Key serialization functions:

fn write_qm31(buf: &mut Vec<u8>, val: SecureField) {
    let arr = val.to_m31_array();
    for m31 in arr {
        buf.extend_from_slice(&m31.0.to_le_bytes());
    }
}

fn write_hash(buf: &mut Vec<u8>, hash: &KeccakHash) {
    buf.extend_from_slice(&hash.0);
}

fn write_u32(buf: &mut Vec<u8>, val: u32) {
    buf.extend_from_slice(&val.to_le_bytes());
}

Parsing Code (Solidity)

The verifier reads the proof as a sequential byte stream:

struct ProofReader {
    bytes data;
    uint256 offset;
}

function _readU32(ProofReader memory r) internal pure returns (uint32) {
    uint32 val = uint32(uint8(r.data[r.offset]))
        | (uint32(uint8(r.data[r.offset + 1])) << 8)
        | (uint32(uint8(r.data[r.offset + 2])) << 16)
        | (uint32(uint8(r.data[r.offset + 3])) << 24);
    r.offset += 4;
    return val;
}

function _readQM31(ProofReader memory r) internal pure returns (uint128) {
    uint32 m0 = _readU32(r);
    uint32 m1 = _readU32(r);
    uint32 m2 = _readU32(r);
    uint32 m3 = _readU32(r);
    return M31Lib.qm31FromM31(m0, m1, m2, m3);
}

Proof Size Breakdown

For the withdrawal circuit (46 trace + 8 comp columns, 3 queries, 6 FRI layers).

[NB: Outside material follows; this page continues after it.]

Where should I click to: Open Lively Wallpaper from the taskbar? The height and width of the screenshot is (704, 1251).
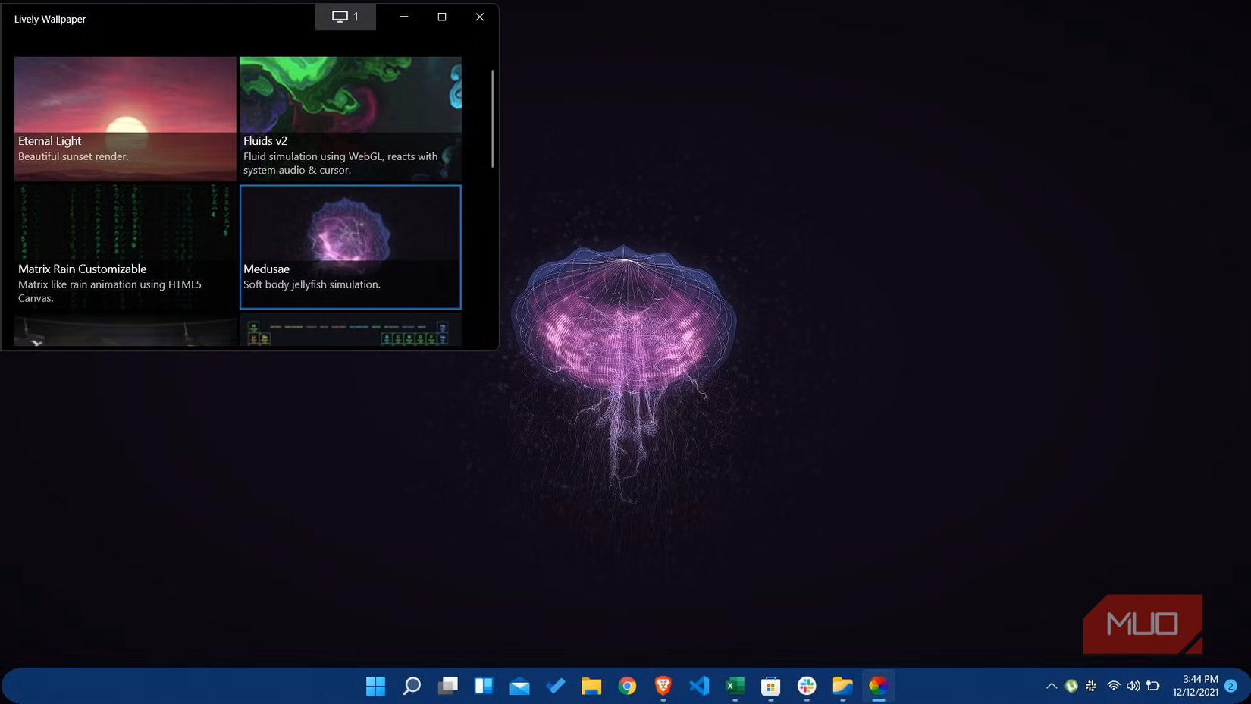[877, 687]
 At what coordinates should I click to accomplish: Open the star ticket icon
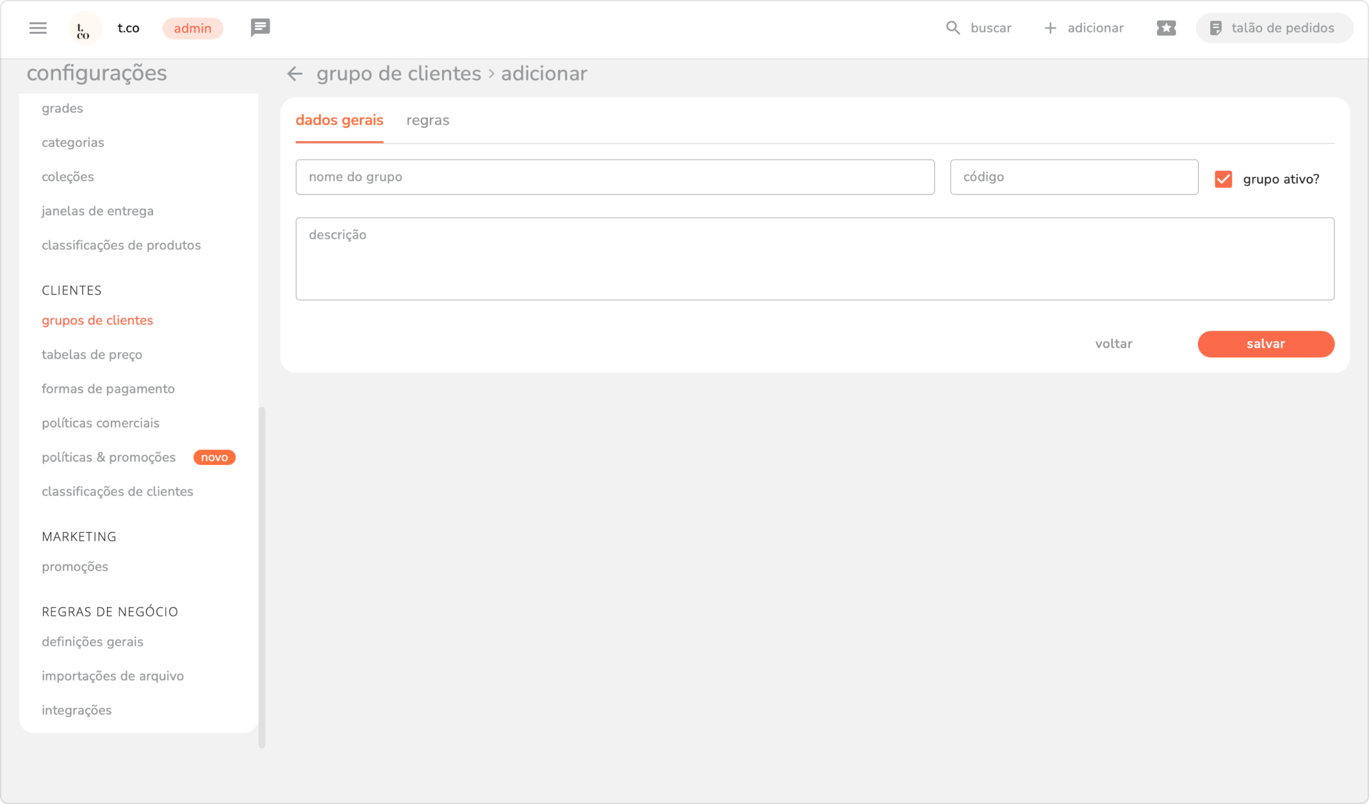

The transfer circuit uses 57 trace columns, increasing sampled values and queried values accordingly:

Section	Components	Bytes
Commitments	3 × 32 + headers	~100
Sampled values	48 trace × 16 + 8 comp × 16 + headers	~900
Decommitments	~25 hashes × 32 + headers	~820
Queried values	(46 + 8) × 3 × 4 + headers	~660
PoW nonce	8	8
FRI proof	7 commitments + witnesses + decomms	~2,500
Total		~4,808 bytes

5. Transcript Replay Correctness

The Solidity verifier must reproduce the exact same channel state as the Rust prover at every step. Any divergence means challenges (OOD point, FRI alphas, query positions) will differ, causing verification failure.

Verification Order

1. Initialize channel (digest = 0, nDraws = 0)
2. mixRoot(commit0)          // Preprocessed tree
3. mixRoot(commit1)          // Trace tree
4. drawSecureFelt()          // composition_random_coeff (consumed but unused)
5. mixRoot(commit2)          // Composition tree
6. drawSecureFelt()          // → oodsT (OOD point parameter)
7. mixFeltsFlat(sampled_values) // All OOD values as flat M31s
8. drawSecureFelt()          // → friRandomCoeff (α for quotients)
9. ... (FRI commitments: mixRoot + drawSecureFelt per layer) ...
10. verifyPowNonce(nonce)
11. mixU64(nonce)
12. drawU32s() × ⌈N_QUERIES / 8⌉  // → query positions

Testing Transcript Consistency

The Rust prover includes a debug test that outputs the channel digest at each step. These digest values are hardcoded in Solidity tests:

function test_channelAfterCommitments() public {
    // After mixing all 3 commitments + drawing composition coeff
    // Rust digest: 0xabcd...
    assertEq(channel.digest, 0xabcd...);
}

Any encoding mismatch (byte order, padding, field element order) causes immediate divergence visible in these tests.

6. Common Pitfalls

Endianness

Every integer must be little-endian. This is natural in Rust (to_le_bytes()) but requires explicit conversion in Solidity (which is big-endian). The _toLEBytes4 helper swaps byte order for every u32.

abi.encodePacked Ordering

Solidity's abi.encodePacked concatenates arguments in order. Ensure the concatenation order matches the Rust hasher.update() call order exactly.

nDraws Reset

Every mix operation resets nDraws to 0. The draw operations increment nDraws but do not modify the digest. This means consecutive draws produce different outputs (via the nDraws counter), while a mix followed by a draw always starts from nDraws = 0.

QM31 Element Order

A QM31 value $(m_0, m_1, m_2, m_3)$ is serialized as:

m0_LE4 ‖ m1_LE4 ‖ m2_LE4 ‖ m3_LE4

This matches Stwo's to_m31_array() order, which is [first.real, first.imag, second.real, second.imag].

Sampled Values Flattening

The sampled values are mixed as a flat array of M31 elements, NOT as QM31 elements. This means each QM31 sample contributes 4 consecutive M31 values to the flat array. The order is: tree 0 columns, then tree 1 columns, then tree 2 columns — with each column's samples in mask-offset order.